あ、オレに気づいた…何、そのバツの悪そうな顔?
少し、時間が経って、その理由が判った。
オレの席に届いたトルネード・パフェ。(超うまそう)
直後に、五呂久の席にもトルネード・パフェが届いたのだった。
ぶはーっ!
アイツ、そんなん頼んだの!? めちゃ勇気あんじゃん!
そりゃ、何頼もうと自由なんだけど、トルネード・パフェは巨大さゆえにカップルのシェアが多い。店もむしろご推奨。な、パフェを!
案の定、周囲の視線がチラ見で集まってる。無駄にイケメンだからな。より目立ってる。
…そそくさと食べ始めた。やべ、写真とりたい。
「あれが五呂久先生?あんたが暴行を加え負傷させた?」
暴行とか言うな。母よ。
「うん。目立ってるね~。別に一人様巨大パフェ、いいと思うんだけど、気にする男子多いだろね~。」
と、オレの解説を聞くより早く、ママは五呂久の席に向かい、ひたすら頭を下げている。
その節は娘のせいで先生に大変ご迷惑を…(超小声)
イヤイヤ良いんですよ気になさらず過ぎたことです(超小声)
ヤレヤレ。
まぁ怪我させたのは事実だしな。この間のパンもあるし。
お返しに助けてやるか、五呂久。
「ママ、ちょっとオレ、五呂久助けてくるわ。」
―――――――――
自分のパフェを手に持ったオレは、自然に、当然のように、五呂久の向かいに座った。
「ごろくん、待った?」
ぶっと噴出さんばかりの五呂久。頼むマジでパフェ噴くなよ?
「な、何言ってんのお前!?」(小声)
「何だよ、せっかく助けに来たのに。目立ちたくないんでしょ?1人トルネード。」(小声)
「何じゃそりゃ」(小声)
「カップルだったら自然でしょ?」(小声)
五呂久の方へ向けられていたチラ見が、徐々に減ってる気がする。
何だ、カップルだったのか。ちっ
そんな感じだ。
「…ごろくんて、なんぞ?」(小声)
「せんせー、て呼べないじゃん」(小声)
「ごろくん、後でどっか連れてって。」(普通声)
ぷぷぷぷぷぷっ
あははははは~、照れてる!五呂久、絶対照れてる!
おもしれえ、オトコからかうのおもしれえ~
生れて初めてかもしれん!!小悪魔的優越感!ははは!
「チェリーいらないなら頂戴」
「やらん。

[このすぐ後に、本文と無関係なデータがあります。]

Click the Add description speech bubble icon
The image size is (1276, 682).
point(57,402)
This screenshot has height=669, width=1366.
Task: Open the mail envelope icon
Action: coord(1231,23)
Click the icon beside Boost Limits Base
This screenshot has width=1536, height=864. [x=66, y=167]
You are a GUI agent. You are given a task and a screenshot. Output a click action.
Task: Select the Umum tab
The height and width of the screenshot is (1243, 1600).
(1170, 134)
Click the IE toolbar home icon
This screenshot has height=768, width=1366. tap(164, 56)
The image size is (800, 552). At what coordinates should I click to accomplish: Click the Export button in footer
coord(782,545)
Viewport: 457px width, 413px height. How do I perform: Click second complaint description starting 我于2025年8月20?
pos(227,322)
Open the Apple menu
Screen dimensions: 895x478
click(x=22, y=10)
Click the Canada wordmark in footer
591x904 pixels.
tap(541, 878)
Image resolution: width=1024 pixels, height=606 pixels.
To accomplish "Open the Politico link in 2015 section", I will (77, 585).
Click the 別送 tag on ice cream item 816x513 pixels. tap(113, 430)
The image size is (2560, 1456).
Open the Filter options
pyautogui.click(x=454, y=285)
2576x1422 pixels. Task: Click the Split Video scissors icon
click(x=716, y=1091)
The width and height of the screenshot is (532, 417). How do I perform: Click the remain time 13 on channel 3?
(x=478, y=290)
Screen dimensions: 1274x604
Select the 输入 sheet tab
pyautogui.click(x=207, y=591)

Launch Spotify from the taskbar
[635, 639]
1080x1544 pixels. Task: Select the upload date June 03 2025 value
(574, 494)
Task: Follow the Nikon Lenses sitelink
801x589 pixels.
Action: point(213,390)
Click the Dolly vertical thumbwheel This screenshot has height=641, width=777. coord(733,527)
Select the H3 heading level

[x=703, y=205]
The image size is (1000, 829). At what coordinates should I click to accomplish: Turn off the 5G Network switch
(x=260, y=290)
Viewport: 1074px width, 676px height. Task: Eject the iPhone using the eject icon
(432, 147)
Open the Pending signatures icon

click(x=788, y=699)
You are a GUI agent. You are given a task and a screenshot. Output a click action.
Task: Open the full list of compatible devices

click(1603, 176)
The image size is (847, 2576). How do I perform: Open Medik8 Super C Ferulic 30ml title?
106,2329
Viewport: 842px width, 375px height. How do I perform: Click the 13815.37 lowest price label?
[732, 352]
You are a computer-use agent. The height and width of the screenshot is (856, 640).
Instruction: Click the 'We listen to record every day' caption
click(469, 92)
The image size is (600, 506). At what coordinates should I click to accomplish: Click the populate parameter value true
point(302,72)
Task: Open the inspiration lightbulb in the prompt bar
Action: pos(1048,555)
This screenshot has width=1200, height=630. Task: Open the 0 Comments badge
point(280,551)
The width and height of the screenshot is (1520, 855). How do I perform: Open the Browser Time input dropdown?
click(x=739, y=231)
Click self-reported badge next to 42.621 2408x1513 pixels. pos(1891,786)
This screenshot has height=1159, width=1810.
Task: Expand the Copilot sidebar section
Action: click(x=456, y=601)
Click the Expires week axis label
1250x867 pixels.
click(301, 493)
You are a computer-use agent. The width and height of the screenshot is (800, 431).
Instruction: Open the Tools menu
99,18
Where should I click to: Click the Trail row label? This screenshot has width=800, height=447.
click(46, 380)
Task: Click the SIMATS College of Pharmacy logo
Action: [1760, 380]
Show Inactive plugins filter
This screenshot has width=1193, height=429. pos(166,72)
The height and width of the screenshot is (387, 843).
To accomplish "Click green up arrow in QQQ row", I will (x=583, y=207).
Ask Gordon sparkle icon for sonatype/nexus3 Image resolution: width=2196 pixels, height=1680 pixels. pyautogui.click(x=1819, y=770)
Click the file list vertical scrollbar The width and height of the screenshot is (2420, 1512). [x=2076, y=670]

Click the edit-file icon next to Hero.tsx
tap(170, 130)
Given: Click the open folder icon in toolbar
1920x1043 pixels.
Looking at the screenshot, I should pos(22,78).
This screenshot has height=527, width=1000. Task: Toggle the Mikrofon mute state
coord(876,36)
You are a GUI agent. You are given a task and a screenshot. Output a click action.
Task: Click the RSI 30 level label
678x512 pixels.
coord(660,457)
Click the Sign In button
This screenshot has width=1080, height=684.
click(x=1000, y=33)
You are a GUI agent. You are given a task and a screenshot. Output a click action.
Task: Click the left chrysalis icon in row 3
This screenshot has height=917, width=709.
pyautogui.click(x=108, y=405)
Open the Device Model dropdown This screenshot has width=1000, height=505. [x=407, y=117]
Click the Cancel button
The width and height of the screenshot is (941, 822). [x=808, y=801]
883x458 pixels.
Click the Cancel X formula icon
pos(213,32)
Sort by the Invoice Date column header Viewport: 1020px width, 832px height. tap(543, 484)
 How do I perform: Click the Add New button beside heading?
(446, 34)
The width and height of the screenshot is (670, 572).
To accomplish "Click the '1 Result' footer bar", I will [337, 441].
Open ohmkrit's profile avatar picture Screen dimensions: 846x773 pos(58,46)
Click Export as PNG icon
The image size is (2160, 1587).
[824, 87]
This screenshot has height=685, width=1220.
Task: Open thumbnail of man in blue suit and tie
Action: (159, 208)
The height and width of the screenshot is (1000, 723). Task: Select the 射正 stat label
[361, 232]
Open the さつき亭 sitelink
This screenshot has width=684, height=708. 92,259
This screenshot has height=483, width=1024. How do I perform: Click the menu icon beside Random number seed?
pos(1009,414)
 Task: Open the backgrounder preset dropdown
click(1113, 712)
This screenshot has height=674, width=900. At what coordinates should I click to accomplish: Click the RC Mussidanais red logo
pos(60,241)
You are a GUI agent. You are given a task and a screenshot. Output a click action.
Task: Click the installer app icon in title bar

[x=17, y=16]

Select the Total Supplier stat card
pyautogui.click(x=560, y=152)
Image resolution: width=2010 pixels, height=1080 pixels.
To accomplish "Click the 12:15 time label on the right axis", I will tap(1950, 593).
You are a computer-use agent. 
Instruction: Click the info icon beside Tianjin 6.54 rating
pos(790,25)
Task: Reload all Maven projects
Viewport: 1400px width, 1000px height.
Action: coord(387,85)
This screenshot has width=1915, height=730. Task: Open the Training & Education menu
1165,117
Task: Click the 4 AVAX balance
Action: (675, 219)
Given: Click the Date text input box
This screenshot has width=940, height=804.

…桃ならやる」
「くれ。ごろくんやさしい。」
ぷぷぷぷぷぷ 赤くなってるうう!
何か、ごろくんは妙に早く食べ始めた。まったくもう照れ屋さんなんだから。
ぷぷぷぷぷぷ
「ご馳走様!じゃぁな!悪いが先に行くぞ!仕事でな!」(小声)
オレは、席を立とうとする五呂久の耳元で一言、
「パフェ食いたくなったらオレを誘え。助けてやるぞ。」(小声)
「お前バカ…?と、とにかく御馳走様!じゃぁな!お母さんによろしくな!」
まあ、当然注文書は別なので、奢ってくれるわけもなく。
オレはママの所へ戻った。ニヤニヤ笑いが止まらない。
「見た?ママ、見た?おっかしいでしょ~!」
「うんすごく楽しそうだったわ。傍目にはお似合いのカップルだったわね。」
「それそれ!狙い通り。助けてあげちゃった。からかいついでに!」
オレは満面の笑みで、優越感に浸って、かなり舞い上がっていたのだろう。
ママは、ほほ笑んではいたが、何か遠くを見るような眼をして、
コーヒーをすすりながら、オレにこういった。
「真珠、先日ね、職場のおじさんが言ってたの。根拠はないんだけど…」
なんか話しはじめた。
「年取ると、風邪ひいても熱があがんねーんだぁ~だって。ママまだ若いからよくわかんないけど」
「42歳だよね。」
「何か問題が?」(微笑)
「…んにゃ。」
「だからね、熱ってのは…」
なんだなんだ?
無いと思ったら今日は <ママ語録> なのか!?
「…若いうちは良く高い熱を出すものよ。」
何が言いたいのかよくわかんなかった。
ママは、何か考えてる風で、なぜかストローを開け、コーヒーに差し込んだ。
熱いんじゃないかな。
「●×※▲●※★!!!!!!」
やっぱりな…。
――――――――――
10:36 オレのラブリーな部屋。
<で、ユキジ。ゴクツマって何?>
<えー聞いちゃう?どうしよっかなー>
<ユッキ、まだ教えんの早いって~>
<第一ヒントです。ゴクツマとは何でしょう?>
<だからそれを聞いてんじゃねえかぁ!>
<やだ!教えたくない!もっと楽しみたい!もっと噂にして盛り上げたい>
<お前ら鬼か!さっさと教えろこのロリコンども!>
<違うし。私、筋肉好きだし。>
<まぁ、マコに意地悪しても逆襲が怖いから~>
<マコ、最近、五呂久せんせ~のとこに行く女子減ってんじゃん>
<そだっけ?>
<それはマコに遠慮してなのだ~!>
<はぁ!?>
<最近、なんていうの?机の片づけまで始めちゃって!カイガイシイ?>
<んなもん、見るからにキタネエから片付けてるだけじゃん>
<んで、五呂久の妻>
<五呂久妻>
<ゴロクツマ>
<ゴクツマ>
<いえ~い!良くできましたぁ!!!>
<良くねえ!何勝手に決めてんの!お前ら頭からメタンガス沸いてるだろ!?>
<マコ、頑張って!うちら応援する!>
<困ったらいつでも言ってねマコ!>
<オレの話を聞けええええええ!!!!!>
パニックに陥ったオレが、ようやくアダナを通常に戻し、眠ることを許されたのは5時間後である。